Exercise details ▸ The records below must be transcribed exactly, with each picture left out.

------ Supplied records

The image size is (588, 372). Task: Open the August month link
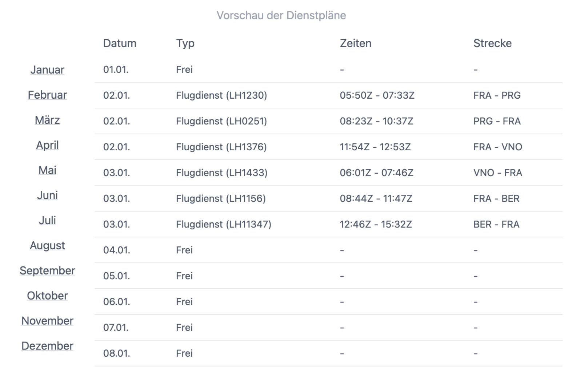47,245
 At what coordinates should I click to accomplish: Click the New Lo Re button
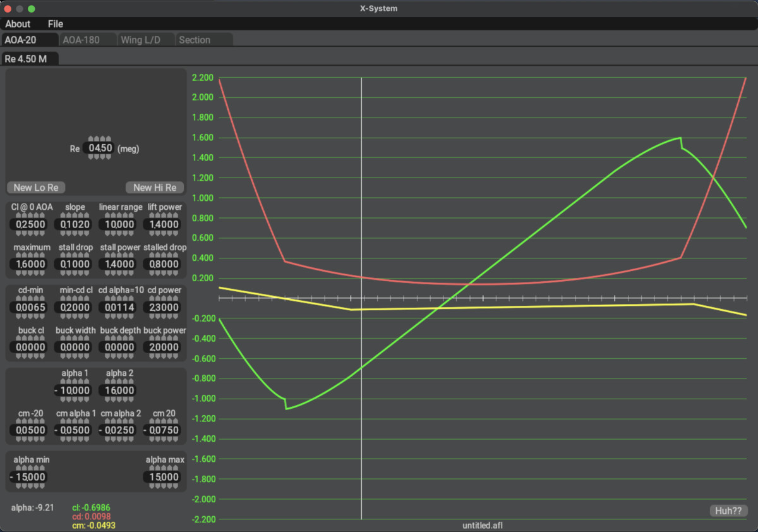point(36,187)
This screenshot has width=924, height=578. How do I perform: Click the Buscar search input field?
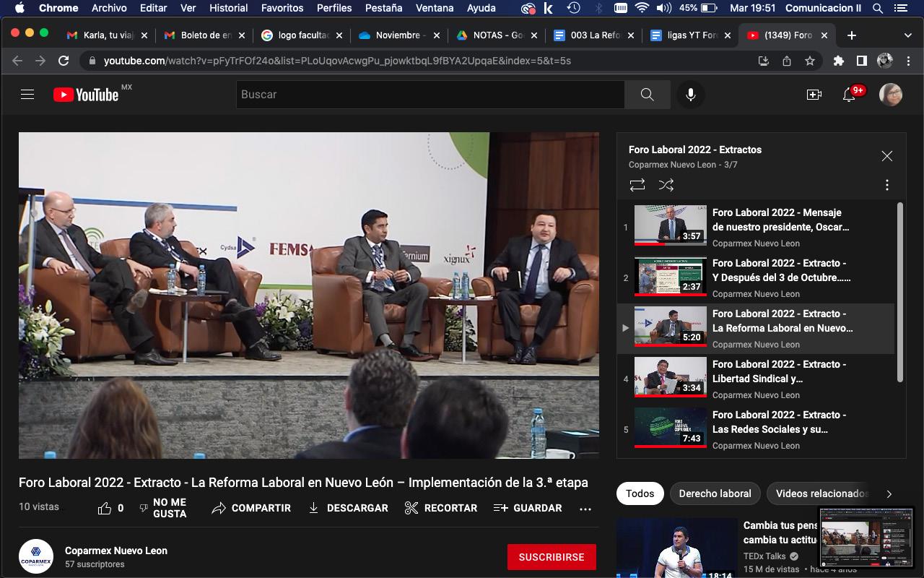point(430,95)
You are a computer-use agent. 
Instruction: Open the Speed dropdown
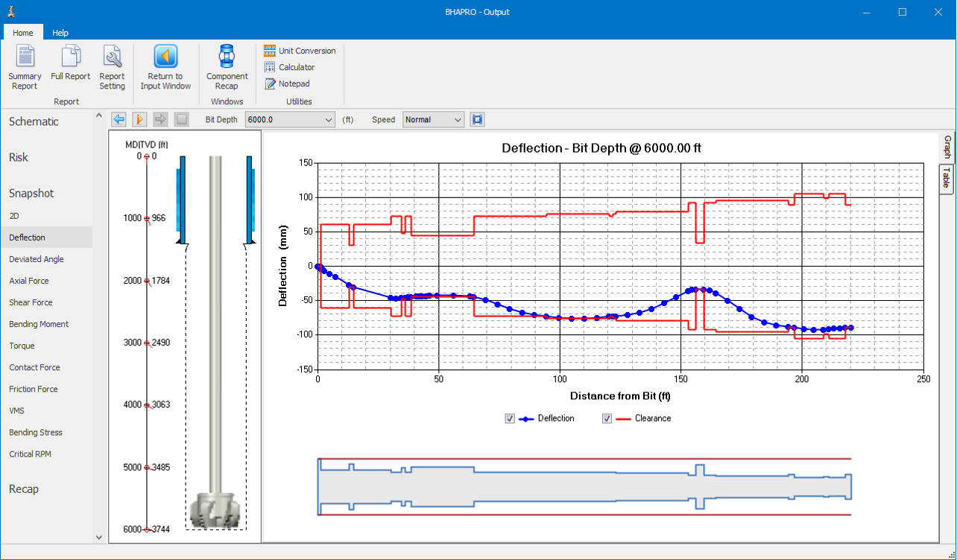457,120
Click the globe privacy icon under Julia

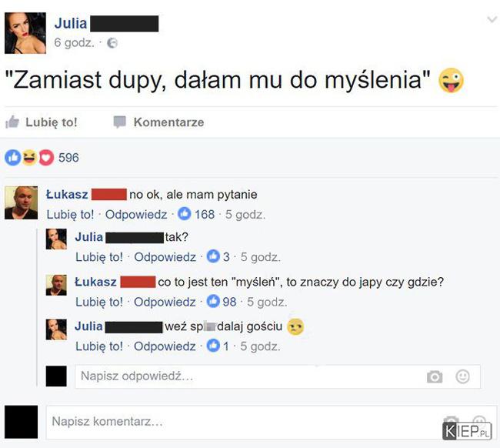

------------

Response ▸
The image size is (588, 372). Task: Open the August month link
47,245
 At what coordinates should I click to accomplish: Click the New Lo Re button
point(36,187)
This screenshot has width=924, height=578. How do I perform: Click the Buscar search input field?
point(430,95)
You are a computer-use agent. 
Instruction: Open the Speed dropdown
457,120
Click the globe privacy icon under Julia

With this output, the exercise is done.